# EXERCISE BRIEF
Rewrite all of the records below with every "Search" changed to "Find" and everything else left unchanged. Leave the pictures out of your answer.

--- EXTRACTED MATERIAL ---

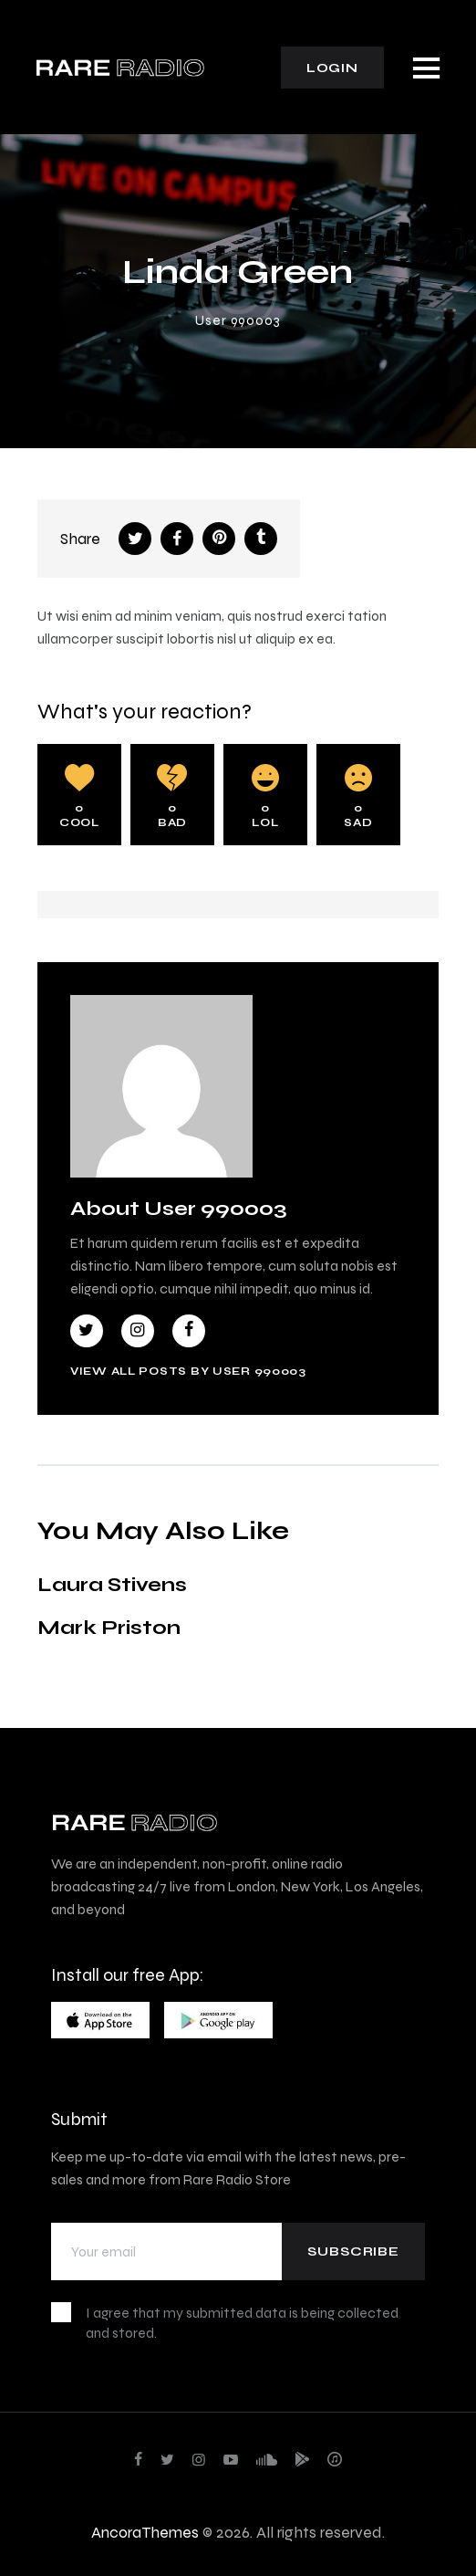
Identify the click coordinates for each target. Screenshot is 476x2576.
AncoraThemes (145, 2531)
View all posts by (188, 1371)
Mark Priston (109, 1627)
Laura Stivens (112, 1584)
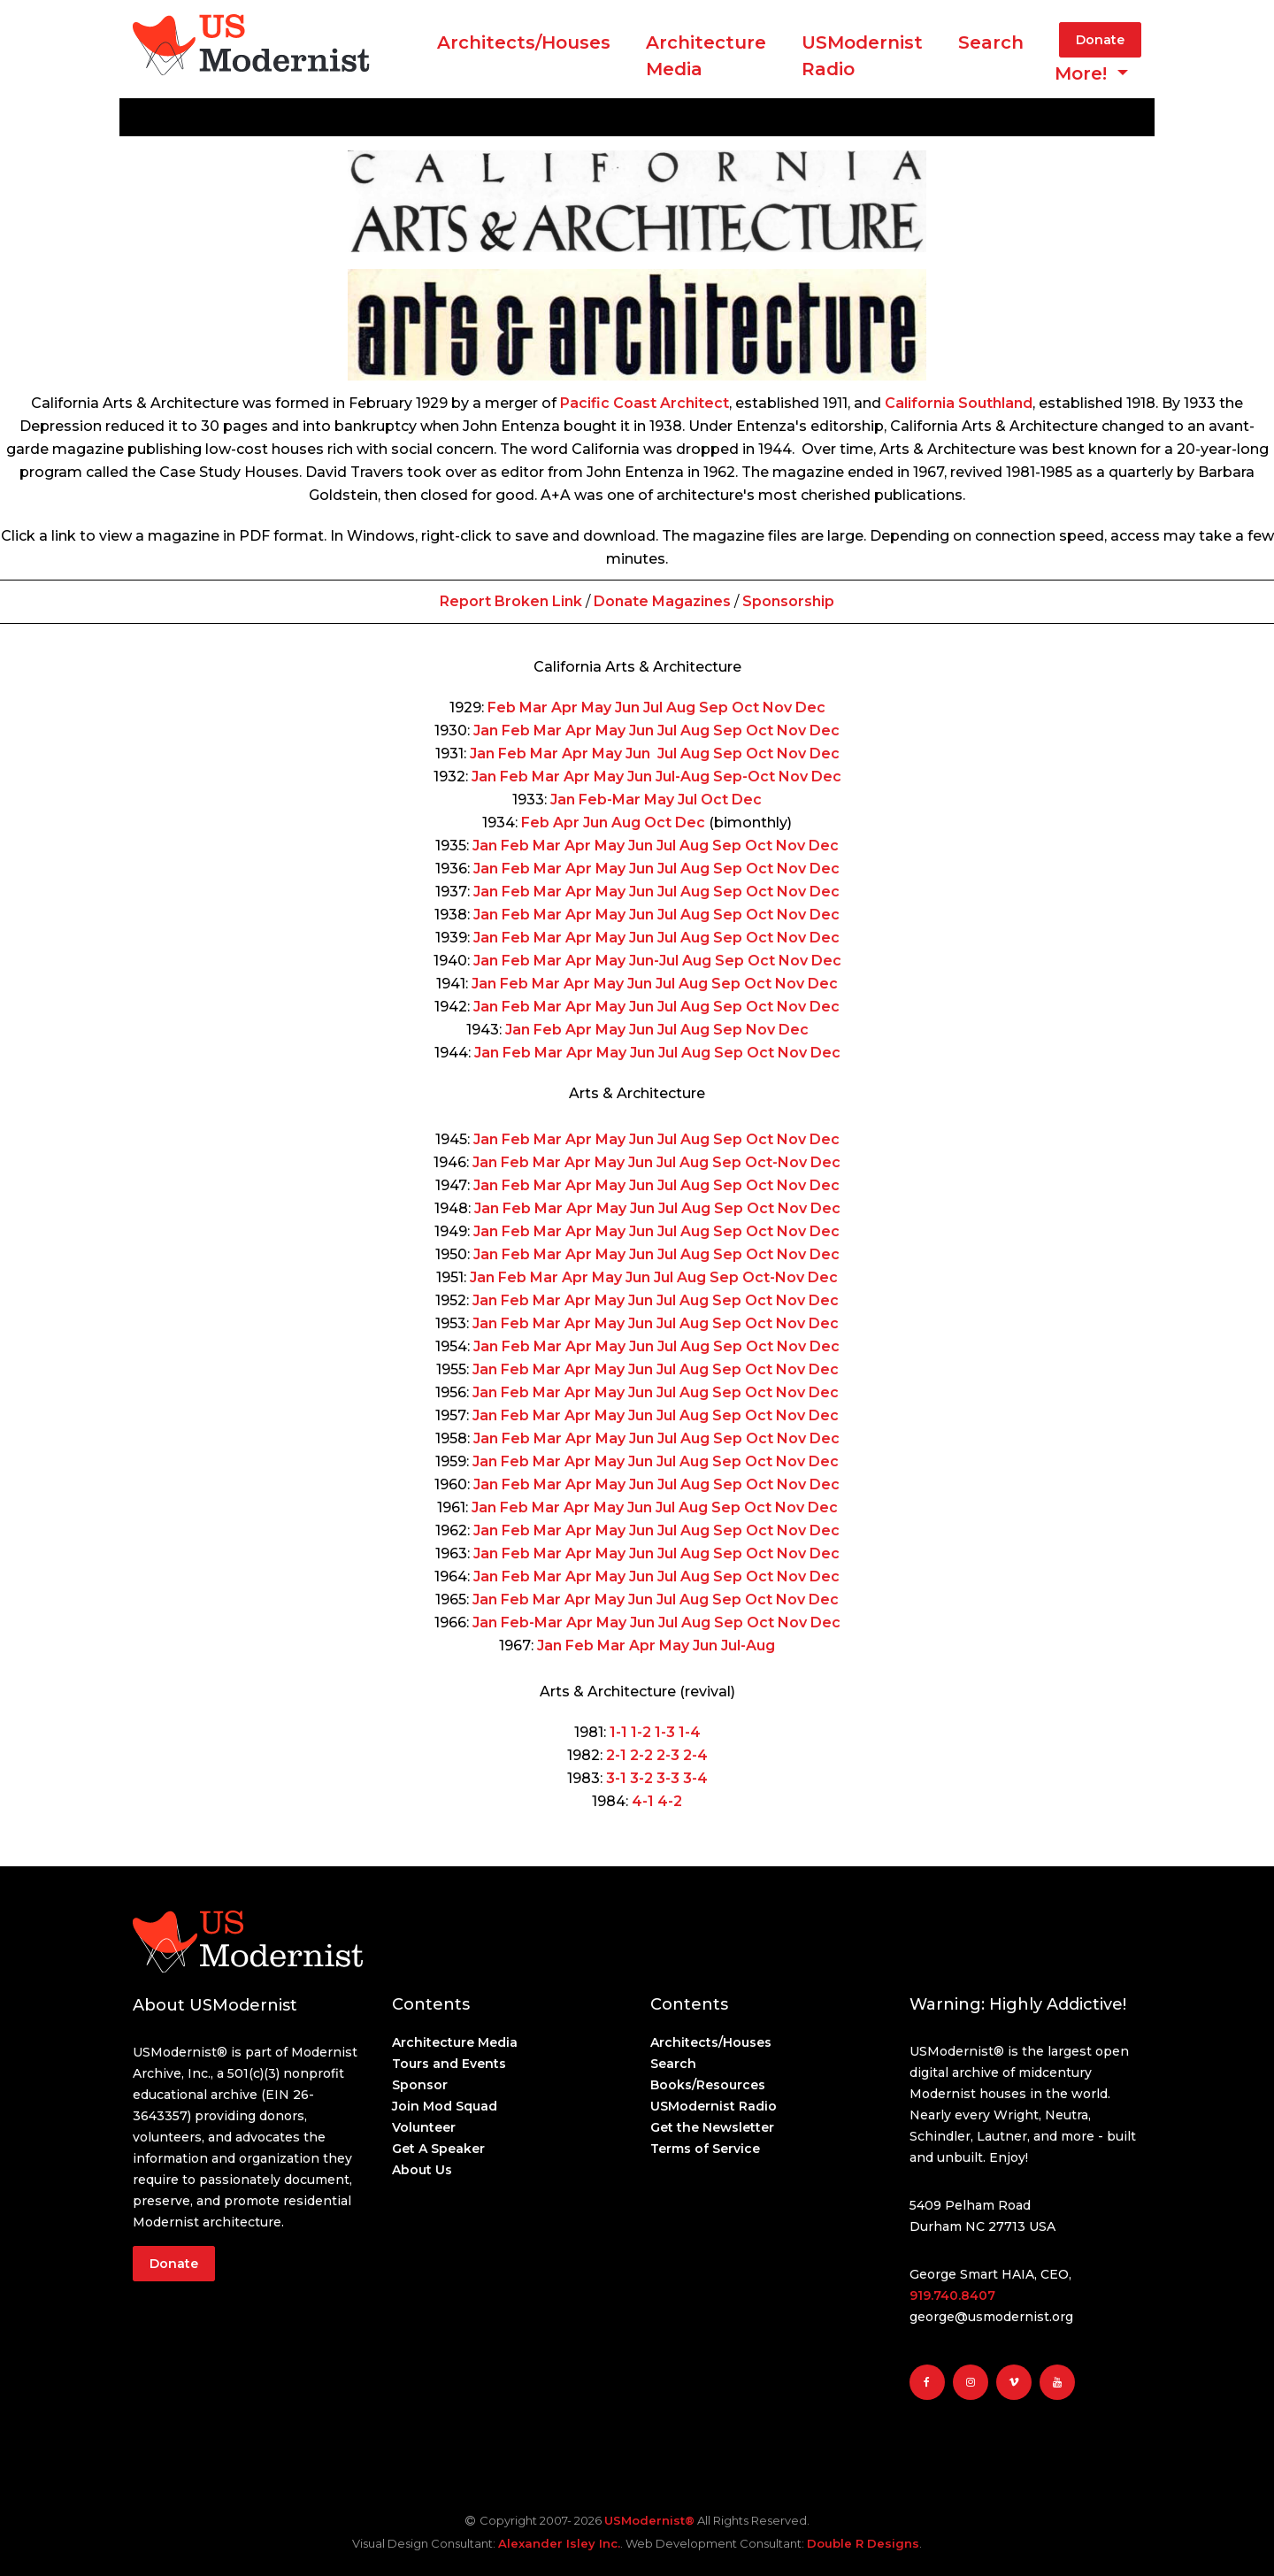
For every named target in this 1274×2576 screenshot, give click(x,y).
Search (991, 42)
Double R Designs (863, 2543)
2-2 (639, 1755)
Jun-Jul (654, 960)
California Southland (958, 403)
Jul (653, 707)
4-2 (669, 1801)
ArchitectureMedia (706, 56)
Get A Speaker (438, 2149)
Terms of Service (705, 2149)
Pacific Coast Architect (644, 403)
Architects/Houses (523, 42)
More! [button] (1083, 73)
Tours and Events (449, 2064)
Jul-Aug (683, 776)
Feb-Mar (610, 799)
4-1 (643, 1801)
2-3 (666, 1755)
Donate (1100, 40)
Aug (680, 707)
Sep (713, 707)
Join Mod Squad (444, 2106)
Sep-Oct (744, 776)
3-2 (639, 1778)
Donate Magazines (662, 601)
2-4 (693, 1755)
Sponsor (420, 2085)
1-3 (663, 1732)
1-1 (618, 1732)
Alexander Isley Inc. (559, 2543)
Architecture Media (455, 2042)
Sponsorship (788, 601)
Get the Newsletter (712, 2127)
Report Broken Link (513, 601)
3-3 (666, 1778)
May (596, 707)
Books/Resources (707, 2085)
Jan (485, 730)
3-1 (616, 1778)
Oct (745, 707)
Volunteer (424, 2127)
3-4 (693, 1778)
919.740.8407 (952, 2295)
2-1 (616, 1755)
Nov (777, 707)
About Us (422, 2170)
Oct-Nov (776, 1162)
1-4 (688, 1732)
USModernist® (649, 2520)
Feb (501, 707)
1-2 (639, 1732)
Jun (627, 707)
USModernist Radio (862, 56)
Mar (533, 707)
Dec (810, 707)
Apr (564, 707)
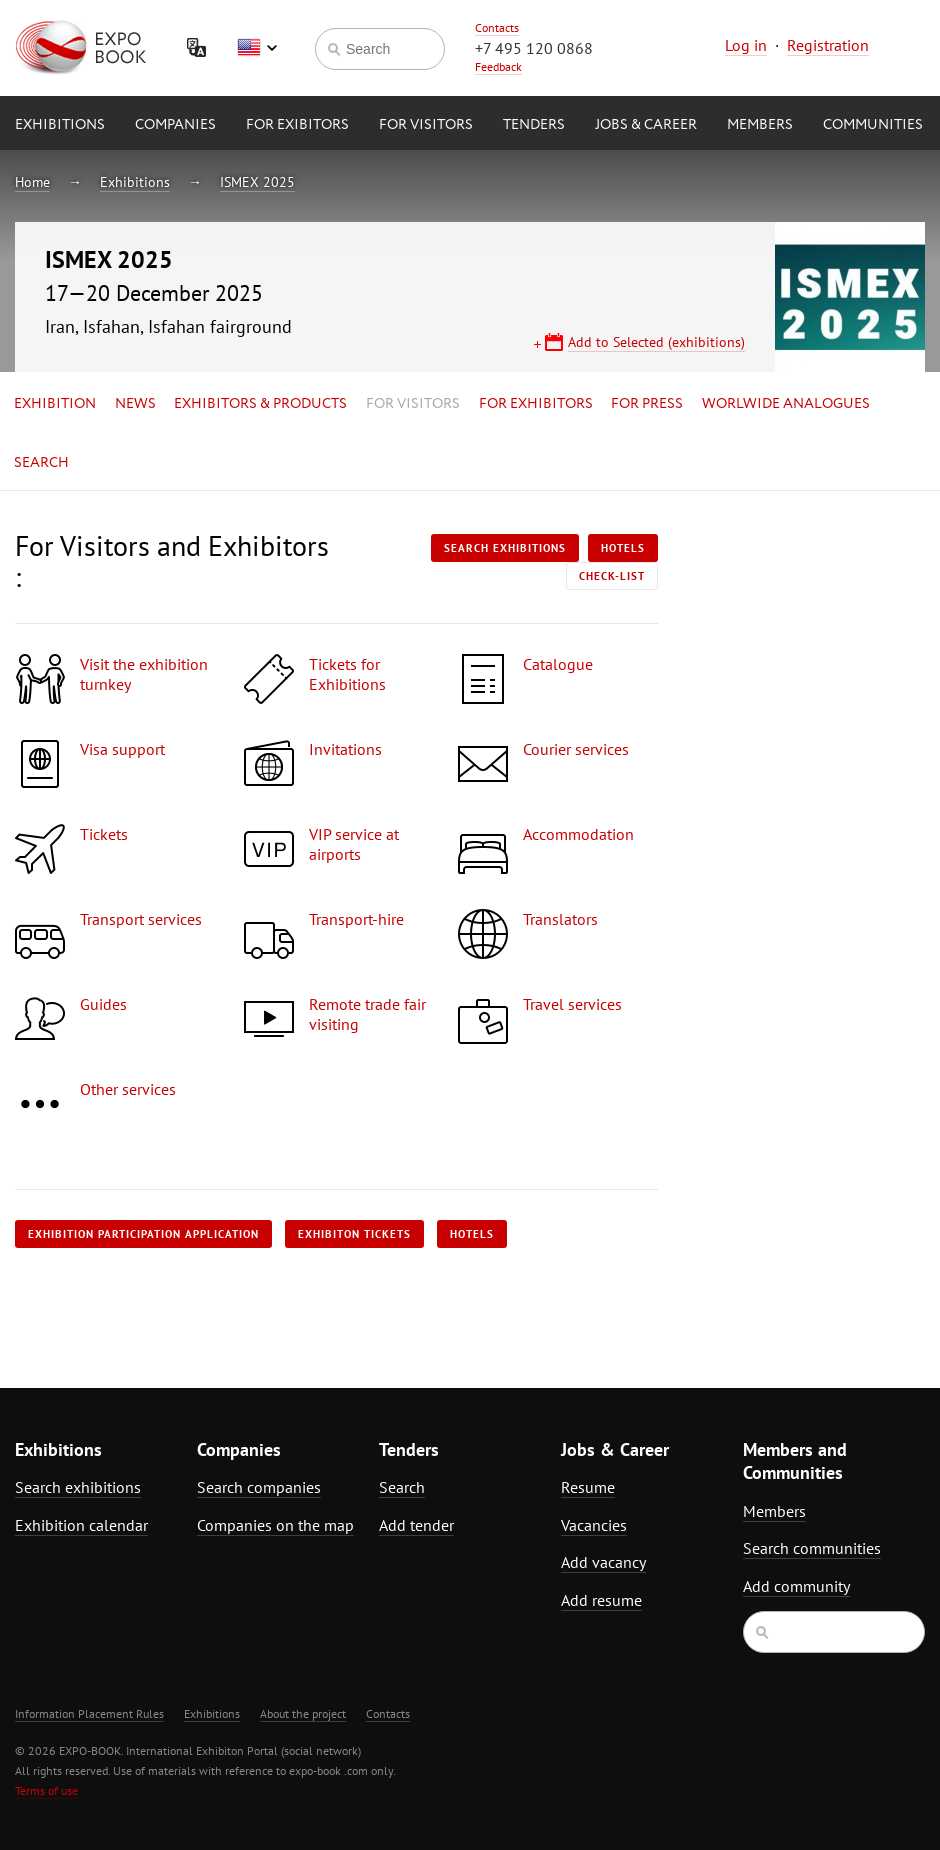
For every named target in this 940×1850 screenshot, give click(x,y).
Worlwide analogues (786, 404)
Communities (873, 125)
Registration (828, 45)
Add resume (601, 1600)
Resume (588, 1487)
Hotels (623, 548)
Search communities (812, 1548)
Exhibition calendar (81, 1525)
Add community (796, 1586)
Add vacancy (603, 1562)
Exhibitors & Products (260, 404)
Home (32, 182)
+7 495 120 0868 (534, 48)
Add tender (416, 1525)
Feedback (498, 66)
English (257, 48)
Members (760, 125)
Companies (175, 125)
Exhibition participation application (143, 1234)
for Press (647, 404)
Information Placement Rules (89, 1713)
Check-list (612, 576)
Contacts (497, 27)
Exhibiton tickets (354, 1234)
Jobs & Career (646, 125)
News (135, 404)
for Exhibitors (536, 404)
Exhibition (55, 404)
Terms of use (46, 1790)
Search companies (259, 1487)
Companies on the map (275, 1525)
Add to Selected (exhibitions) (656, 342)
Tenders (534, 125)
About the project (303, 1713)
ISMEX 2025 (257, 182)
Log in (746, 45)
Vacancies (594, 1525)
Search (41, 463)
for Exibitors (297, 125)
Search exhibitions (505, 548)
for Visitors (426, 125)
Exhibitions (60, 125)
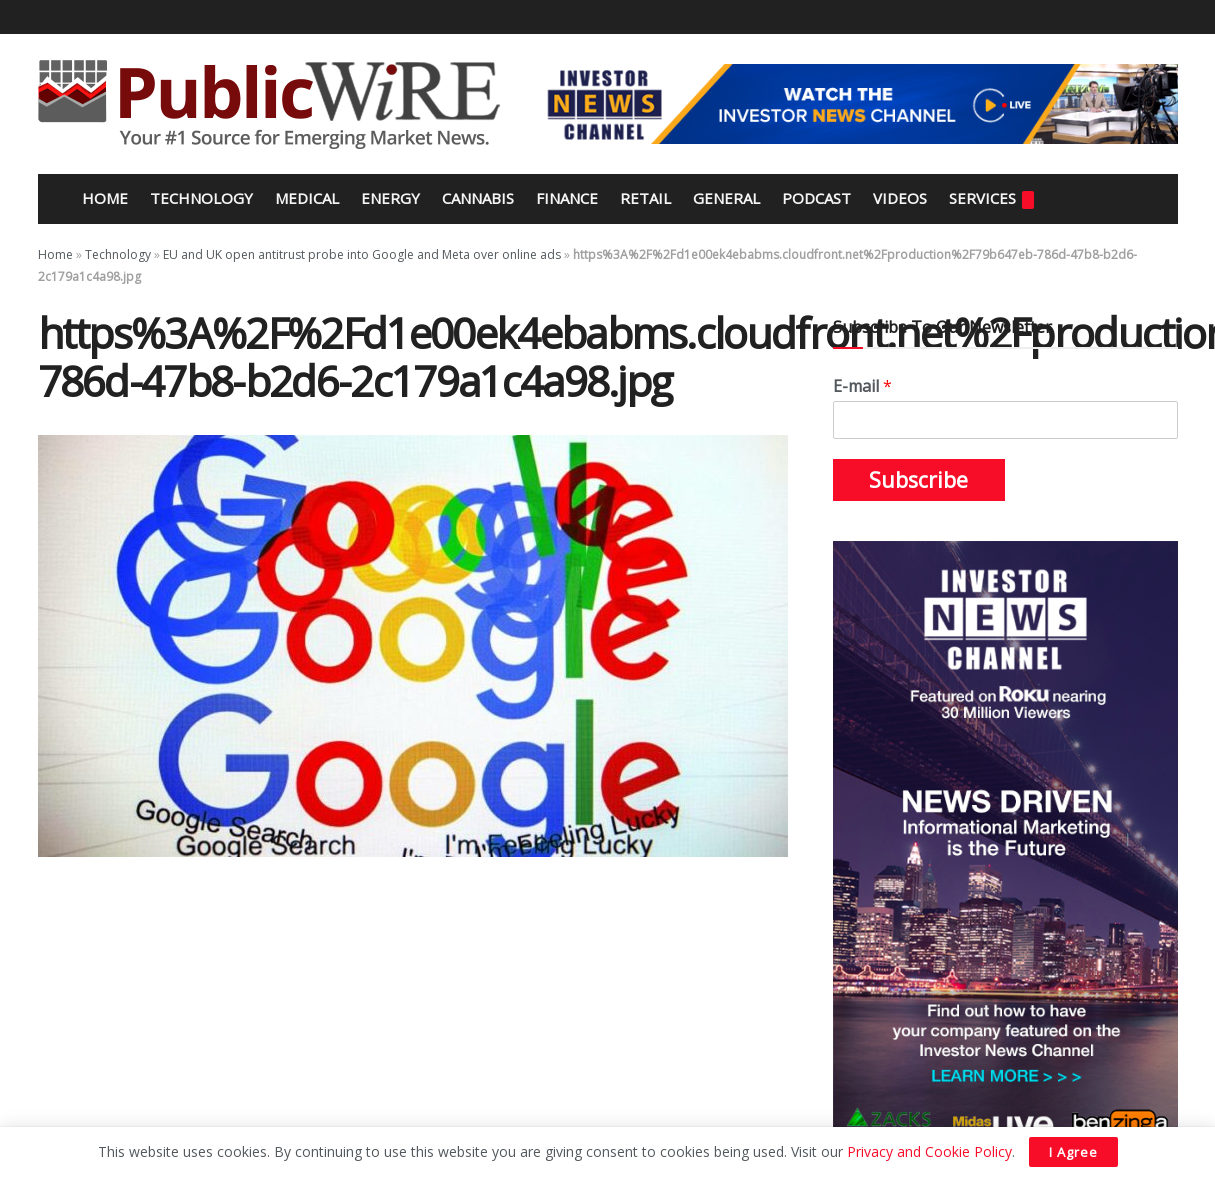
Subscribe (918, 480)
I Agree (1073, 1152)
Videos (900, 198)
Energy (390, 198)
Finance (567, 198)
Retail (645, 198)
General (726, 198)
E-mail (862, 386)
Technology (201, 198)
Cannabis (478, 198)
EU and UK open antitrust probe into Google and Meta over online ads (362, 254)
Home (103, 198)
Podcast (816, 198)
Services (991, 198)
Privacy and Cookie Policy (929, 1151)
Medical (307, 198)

---

# TASK OUTPUT
Identify the click coordinates for each target. Screenshot is 476x2576.
AncoraThemes (145, 2531)
View all posts by (188, 1371)
Mark Priston (109, 1627)
Laura Stivens (112, 1584)
For every named target in this 1274×2576 screenshot, give click(x,y).
Find (991, 42)
Double R Designs (863, 2543)
2-2 (639, 1755)
Jun-Jul (654, 960)
California Southland (958, 403)
Jul (653, 707)
4-2 (669, 1801)
ArchitectureMedia (706, 56)
Get A Speaker (438, 2149)
Terms of Service (705, 2149)
Pacific Coast Architect (644, 403)
Architects/Houses (523, 42)
More! [button] (1083, 73)
Tours and Events (449, 2064)
Jul-Aug (683, 776)
Feb-Mar (610, 799)
4-1 (643, 1801)
2-3 (666, 1755)
Donate (1100, 40)
Aug (680, 707)
Sep (713, 707)
Join Mod Squad (444, 2106)
Sep-Oct (744, 776)
3-2 (639, 1778)
Donate Magazines (662, 601)
2-4 (693, 1755)
Sponsor (420, 2085)
1-3 (663, 1732)
1-1 (618, 1732)
Alexander Isley Inc. (559, 2543)
Architecture Media (455, 2042)
Sponsorship (788, 601)
Get the Newsletter (712, 2127)
Report Broken Link (513, 601)
3-3 (666, 1778)
May (596, 707)
Books/Resources (707, 2085)
Jan (485, 730)
3-1 (616, 1778)
Oct (745, 707)
Volunteer (424, 2127)
3-4 (693, 1778)
919.740.8407 (952, 2295)
2-1 (616, 1755)
Nov (777, 707)
About Us (422, 2170)
Oct-Nov (776, 1162)
1-4 (688, 1732)
USModernist® (649, 2520)
Feb (501, 707)
1-2 (639, 1732)
Jun (627, 707)
USModernist Radio (862, 56)
Mar (533, 707)
Dec (810, 707)
Apr (564, 707)
For every named target in this 940×1850 screenshot, give click(x,y).
Worlwide analogues (786, 404)
Communities (873, 125)
Registration (828, 45)
Add resume (601, 1600)
Resume (588, 1487)
Hotels (623, 548)
Find communities (812, 1548)
Exhibition calendar (81, 1525)
Add community (796, 1586)
Add vacancy (603, 1562)
Exhibitors & Products (260, 404)
Home (32, 182)
+7 495 120 0868 (534, 48)
Add tender (416, 1525)
Feedback (498, 66)
English (257, 48)
Members (760, 125)
Companies (175, 125)
Exhibition participation application (143, 1234)
for Press (647, 404)
Information Placement Rules (89, 1713)
Check-list (612, 576)
Contacts (497, 27)
Exhibiton tickets (354, 1234)
Jobs & Career (646, 125)
News (135, 404)
for Exhibitors (536, 404)
Exhibition (55, 404)
Terms of use (46, 1790)
Find companies (259, 1487)
Companies on the map (275, 1525)
Add to Selected (exhibitions) (656, 342)
Tenders (534, 125)
About the project (303, 1713)
ISMEX 2025 (257, 182)
Log in (746, 45)
Vacancies (594, 1525)
Find (41, 463)
for Exibitors (297, 125)
Find exhibitions (505, 548)
for Visitors (426, 125)
Exhibitions (60, 125)
Subscribe (918, 480)
I Agree (1073, 1152)
Videos (900, 198)
Energy (390, 198)
Finance (567, 198)
Retail (645, 198)
General (726, 198)
E-mail (862, 386)
Technology (201, 198)
Cannabis (478, 198)
EU and UK open antitrust probe into Google and Meta over online ads (362, 254)
Home (103, 198)
Podcast (816, 198)
Services (991, 198)
Privacy and Cookie Policy (929, 1151)
Medical (307, 198)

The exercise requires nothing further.